Put the part of the records that opens with the line containing "Delete the child" and closes with the line containing "[1319, 212]" into a Markdown table with the columns Row and Line. Give each line a row number, and leave out blank lines.
* START *
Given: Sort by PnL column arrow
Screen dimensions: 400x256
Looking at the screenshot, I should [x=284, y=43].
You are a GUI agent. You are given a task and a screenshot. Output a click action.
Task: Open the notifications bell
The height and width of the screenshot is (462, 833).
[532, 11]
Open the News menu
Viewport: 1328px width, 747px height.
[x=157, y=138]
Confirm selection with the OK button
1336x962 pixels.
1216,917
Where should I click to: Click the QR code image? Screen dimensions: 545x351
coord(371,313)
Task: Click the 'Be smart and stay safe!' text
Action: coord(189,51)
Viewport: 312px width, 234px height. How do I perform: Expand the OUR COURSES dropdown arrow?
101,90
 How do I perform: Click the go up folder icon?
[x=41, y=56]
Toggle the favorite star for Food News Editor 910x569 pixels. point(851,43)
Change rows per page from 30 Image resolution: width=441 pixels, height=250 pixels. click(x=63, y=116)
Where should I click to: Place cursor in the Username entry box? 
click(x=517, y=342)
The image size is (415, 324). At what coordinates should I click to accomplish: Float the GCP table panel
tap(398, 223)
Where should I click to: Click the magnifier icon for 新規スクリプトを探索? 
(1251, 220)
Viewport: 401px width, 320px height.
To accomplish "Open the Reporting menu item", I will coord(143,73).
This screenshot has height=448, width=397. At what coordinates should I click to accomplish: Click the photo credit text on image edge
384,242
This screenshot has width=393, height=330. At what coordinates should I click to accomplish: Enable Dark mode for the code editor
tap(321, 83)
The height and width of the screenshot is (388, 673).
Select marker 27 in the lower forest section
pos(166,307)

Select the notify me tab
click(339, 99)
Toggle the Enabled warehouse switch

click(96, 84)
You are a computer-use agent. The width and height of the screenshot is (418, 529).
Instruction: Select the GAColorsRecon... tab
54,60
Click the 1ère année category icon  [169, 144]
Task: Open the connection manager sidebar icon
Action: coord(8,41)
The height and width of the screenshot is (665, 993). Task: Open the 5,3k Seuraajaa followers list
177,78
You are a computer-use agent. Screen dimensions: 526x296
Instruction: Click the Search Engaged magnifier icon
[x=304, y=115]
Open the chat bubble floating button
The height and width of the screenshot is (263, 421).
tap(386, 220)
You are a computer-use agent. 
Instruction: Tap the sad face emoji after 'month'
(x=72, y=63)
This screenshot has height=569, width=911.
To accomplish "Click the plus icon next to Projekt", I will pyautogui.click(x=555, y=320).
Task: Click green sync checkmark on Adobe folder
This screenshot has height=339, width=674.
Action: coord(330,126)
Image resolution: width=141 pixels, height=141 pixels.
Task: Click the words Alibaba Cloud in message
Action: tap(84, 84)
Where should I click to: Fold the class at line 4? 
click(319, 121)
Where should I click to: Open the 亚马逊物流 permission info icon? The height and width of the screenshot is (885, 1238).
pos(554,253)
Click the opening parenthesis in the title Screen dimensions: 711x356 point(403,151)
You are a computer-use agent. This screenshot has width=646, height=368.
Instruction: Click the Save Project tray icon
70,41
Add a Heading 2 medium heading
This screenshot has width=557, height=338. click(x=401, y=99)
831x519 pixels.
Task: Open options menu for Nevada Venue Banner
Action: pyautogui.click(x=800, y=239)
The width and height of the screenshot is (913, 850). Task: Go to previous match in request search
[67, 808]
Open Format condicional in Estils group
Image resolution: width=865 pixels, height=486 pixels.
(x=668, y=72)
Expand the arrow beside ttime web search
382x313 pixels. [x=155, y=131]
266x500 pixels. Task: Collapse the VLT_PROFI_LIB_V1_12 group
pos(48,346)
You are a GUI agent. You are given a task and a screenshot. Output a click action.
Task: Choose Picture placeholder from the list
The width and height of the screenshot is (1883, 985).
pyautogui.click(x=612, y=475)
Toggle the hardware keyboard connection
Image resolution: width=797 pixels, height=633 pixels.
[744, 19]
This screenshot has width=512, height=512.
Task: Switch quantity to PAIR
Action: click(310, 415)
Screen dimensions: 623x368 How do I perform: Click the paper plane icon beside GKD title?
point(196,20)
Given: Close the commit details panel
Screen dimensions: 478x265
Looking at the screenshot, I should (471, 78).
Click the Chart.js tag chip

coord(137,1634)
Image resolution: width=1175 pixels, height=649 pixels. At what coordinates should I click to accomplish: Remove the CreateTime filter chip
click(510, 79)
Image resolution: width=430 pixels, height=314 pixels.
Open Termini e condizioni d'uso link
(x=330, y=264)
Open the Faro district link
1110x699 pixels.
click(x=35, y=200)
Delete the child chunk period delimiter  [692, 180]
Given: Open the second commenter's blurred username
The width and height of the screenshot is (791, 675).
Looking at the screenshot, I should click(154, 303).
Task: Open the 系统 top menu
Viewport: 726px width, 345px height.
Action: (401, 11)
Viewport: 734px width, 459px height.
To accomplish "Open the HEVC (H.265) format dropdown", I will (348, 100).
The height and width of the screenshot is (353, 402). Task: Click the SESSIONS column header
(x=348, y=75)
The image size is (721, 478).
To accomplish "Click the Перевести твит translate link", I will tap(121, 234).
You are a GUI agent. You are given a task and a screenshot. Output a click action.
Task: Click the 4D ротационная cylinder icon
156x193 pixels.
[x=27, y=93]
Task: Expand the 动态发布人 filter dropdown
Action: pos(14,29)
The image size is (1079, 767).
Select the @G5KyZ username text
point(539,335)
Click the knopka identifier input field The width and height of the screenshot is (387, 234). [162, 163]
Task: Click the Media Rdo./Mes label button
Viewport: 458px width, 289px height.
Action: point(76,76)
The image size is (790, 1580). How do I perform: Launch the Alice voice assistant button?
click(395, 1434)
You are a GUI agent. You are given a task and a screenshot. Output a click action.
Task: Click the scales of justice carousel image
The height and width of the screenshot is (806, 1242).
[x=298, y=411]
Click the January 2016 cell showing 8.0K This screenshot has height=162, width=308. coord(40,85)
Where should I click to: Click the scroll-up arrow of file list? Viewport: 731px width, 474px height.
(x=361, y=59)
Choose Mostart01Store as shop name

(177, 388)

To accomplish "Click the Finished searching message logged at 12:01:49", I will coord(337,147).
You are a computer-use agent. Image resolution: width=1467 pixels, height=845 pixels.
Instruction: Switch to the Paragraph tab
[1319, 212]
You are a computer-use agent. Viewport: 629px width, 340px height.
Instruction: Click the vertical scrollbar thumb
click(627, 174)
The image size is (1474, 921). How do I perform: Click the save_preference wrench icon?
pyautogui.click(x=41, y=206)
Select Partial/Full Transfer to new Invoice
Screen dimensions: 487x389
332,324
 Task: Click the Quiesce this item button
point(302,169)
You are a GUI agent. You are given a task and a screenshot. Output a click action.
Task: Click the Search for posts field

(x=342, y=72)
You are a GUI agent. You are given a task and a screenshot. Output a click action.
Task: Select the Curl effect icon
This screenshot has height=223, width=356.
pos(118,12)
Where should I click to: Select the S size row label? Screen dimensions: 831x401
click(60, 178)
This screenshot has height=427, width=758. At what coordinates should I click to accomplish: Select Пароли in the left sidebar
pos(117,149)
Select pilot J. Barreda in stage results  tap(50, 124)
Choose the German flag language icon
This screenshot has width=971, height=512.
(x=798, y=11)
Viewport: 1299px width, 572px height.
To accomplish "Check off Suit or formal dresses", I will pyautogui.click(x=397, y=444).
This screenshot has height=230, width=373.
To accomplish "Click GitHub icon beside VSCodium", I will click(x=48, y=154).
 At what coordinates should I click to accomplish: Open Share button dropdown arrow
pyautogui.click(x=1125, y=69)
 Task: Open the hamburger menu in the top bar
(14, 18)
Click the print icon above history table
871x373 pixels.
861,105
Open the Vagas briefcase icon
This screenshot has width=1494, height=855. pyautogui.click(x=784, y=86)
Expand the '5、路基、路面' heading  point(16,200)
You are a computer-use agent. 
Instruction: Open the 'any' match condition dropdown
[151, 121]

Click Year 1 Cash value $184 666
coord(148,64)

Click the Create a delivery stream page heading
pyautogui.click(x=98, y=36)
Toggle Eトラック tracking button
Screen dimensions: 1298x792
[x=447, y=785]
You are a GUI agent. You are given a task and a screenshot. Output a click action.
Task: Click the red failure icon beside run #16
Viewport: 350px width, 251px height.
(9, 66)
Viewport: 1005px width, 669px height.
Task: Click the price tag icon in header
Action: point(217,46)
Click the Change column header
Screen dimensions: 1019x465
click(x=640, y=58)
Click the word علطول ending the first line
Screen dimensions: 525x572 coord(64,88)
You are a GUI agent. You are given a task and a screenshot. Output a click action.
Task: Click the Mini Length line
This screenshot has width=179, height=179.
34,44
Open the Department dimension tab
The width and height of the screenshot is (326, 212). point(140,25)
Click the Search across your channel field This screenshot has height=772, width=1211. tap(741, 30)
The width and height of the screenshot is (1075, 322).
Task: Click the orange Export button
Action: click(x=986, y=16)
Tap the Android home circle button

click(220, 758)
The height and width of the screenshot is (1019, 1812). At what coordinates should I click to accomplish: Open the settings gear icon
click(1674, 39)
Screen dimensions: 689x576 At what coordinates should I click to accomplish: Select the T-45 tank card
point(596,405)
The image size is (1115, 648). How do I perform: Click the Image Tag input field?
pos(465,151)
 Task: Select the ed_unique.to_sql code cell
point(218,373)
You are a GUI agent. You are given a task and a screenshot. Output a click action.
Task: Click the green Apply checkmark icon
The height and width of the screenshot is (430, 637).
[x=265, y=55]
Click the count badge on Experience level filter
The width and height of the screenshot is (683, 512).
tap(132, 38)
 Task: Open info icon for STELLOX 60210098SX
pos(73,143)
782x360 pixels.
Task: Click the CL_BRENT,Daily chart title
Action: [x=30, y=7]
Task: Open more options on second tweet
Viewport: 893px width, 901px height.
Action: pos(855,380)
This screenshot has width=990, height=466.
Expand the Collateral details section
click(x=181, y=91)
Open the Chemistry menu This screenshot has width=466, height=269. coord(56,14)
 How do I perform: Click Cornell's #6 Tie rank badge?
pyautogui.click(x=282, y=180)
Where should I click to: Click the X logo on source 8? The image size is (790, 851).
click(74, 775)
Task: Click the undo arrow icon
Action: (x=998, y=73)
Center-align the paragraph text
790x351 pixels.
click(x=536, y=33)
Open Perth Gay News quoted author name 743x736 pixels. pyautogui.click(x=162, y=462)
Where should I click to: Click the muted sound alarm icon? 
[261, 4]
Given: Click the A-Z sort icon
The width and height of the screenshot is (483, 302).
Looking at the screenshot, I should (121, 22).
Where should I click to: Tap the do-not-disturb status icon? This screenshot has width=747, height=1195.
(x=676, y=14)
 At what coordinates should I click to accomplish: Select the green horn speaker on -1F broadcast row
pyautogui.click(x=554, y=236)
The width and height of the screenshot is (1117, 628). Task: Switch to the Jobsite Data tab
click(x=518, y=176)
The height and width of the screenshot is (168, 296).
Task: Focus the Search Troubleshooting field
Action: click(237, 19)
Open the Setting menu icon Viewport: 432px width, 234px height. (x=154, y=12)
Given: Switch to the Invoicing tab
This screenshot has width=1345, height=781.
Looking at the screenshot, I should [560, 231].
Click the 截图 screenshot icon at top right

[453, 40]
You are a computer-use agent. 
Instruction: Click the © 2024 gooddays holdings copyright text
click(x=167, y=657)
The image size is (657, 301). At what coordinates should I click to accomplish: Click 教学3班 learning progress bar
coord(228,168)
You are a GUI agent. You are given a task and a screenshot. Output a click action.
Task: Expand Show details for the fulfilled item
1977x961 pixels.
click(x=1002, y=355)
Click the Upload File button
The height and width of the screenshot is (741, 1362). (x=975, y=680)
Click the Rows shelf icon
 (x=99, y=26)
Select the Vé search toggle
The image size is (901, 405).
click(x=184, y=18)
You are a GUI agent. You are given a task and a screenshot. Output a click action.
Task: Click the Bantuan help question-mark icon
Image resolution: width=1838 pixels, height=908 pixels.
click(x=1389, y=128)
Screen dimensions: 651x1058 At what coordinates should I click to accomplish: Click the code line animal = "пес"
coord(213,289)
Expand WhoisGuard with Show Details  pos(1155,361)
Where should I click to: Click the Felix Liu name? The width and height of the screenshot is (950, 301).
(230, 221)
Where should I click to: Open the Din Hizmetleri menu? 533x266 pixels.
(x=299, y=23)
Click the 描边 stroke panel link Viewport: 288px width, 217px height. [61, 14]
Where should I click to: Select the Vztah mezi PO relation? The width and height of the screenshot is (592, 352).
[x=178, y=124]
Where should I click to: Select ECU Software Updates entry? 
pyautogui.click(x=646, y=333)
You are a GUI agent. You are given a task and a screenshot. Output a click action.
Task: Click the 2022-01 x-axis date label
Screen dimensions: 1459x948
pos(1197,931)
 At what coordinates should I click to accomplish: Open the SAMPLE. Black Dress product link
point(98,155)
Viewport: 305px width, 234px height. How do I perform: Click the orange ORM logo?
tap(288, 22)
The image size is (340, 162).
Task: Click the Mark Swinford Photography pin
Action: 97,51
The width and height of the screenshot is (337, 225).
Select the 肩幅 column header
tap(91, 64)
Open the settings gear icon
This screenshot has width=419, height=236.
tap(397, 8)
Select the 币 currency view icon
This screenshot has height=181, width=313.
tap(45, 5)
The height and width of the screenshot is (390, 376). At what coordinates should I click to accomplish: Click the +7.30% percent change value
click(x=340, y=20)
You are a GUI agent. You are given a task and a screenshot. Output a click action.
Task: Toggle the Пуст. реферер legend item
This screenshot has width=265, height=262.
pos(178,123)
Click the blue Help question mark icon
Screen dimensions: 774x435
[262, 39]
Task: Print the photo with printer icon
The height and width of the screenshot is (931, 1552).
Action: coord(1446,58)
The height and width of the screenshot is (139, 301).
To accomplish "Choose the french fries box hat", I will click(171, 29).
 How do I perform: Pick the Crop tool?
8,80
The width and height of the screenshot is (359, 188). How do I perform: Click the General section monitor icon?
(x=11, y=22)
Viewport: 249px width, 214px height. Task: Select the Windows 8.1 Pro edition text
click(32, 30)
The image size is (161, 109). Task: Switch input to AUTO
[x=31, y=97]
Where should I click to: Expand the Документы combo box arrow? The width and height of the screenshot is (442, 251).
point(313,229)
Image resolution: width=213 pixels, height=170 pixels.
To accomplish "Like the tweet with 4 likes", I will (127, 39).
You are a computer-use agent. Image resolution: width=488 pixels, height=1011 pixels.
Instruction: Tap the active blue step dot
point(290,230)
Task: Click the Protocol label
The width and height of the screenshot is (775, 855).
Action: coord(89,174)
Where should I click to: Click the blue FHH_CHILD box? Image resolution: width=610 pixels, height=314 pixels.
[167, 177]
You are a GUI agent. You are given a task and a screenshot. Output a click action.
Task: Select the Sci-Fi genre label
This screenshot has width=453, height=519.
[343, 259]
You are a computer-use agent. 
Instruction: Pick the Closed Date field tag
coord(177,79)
* END *
**COMPLETE RESPONSE**
| Row | Line |
|---|---|
| 1 | Delete the child chunk period delimiter  [692, 180] |
| 2 | Given: Open the second commenter's blurred username |
| 3 | The width and height of the screenshot is (791, 675). |
| 4 | Looking at the screenshot, I should click(154, 303). |
| 5 | Task: Open the 系统 top menu |
| 6 | Viewport: 726px width, 345px height. |
| 7 | Action: (401, 11) |
| 8 | Viewport: 734px width, 459px height. |
| 9 | To accomplish "Open the HEVC (H.265) format dropdown", I will (348, 100). |
| 10 | The height and width of the screenshot is (353, 402). Task: Click the SESSIONS column header |
| 11 | (x=348, y=75) |
| 12 | The image size is (721, 478). |
| 13 | To accomplish "Click the Перевести твит translate link", I will tap(121, 234). |
| 14 | You are a GUI agent. You are given a task and a screenshot. Output a click action. |
| 15 | Task: Click the 4D ротационная cylinder icon |
| 16 | 156x193 pixels. |
| 17 | [x=27, y=93] |
| 18 | Task: Expand the 动态发布人 filter dropdown |
| 19 | Action: pos(14,29) |
| 20 | The image size is (1079, 767). |
| 21 | Select the @G5KyZ username text |
| 22 | point(539,335) |
| 23 | Click the knopka identifier input field The width and height of the screenshot is (387, 234). [162, 163] |
| 24 | Task: Click the Media Rdo./Mes label button |
| 25 | Viewport: 458px width, 289px height. |
| 26 | Action: point(76,76) |
| 27 | The image size is (790, 1580). How do I perform: Launch the Alice voice assistant button? |
| 28 | click(395, 1434) |
| 29 | You are a GUI agent. You are given a task and a screenshot. Output a click action. |
| 30 | Task: Click the scales of justice carousel image |
| 31 | The height and width of the screenshot is (806, 1242). |
| 32 | [x=298, y=411] |
| 33 | Click the January 2016 cell showing 8.0K This screenshot has height=162, width=308. coord(40,85) |
| 34 | Where should I click to: Click the scroll-up arrow of file list? Viewport: 731px width, 474px height. |
| 35 | (x=361, y=59) |
| 36 | Choose Mostart01Store as shop name |
| 37 | (177, 388) |
| 38 | To accomplish "Click the Finished searching message logged at 12:01:49", I will coord(337,147). |
| 39 | You are a computer-use agent. Image resolution: width=1467 pixels, height=845 pixels. |
| 40 | Instruction: Switch to the Paragraph tab |
| 41 | [1319, 212] |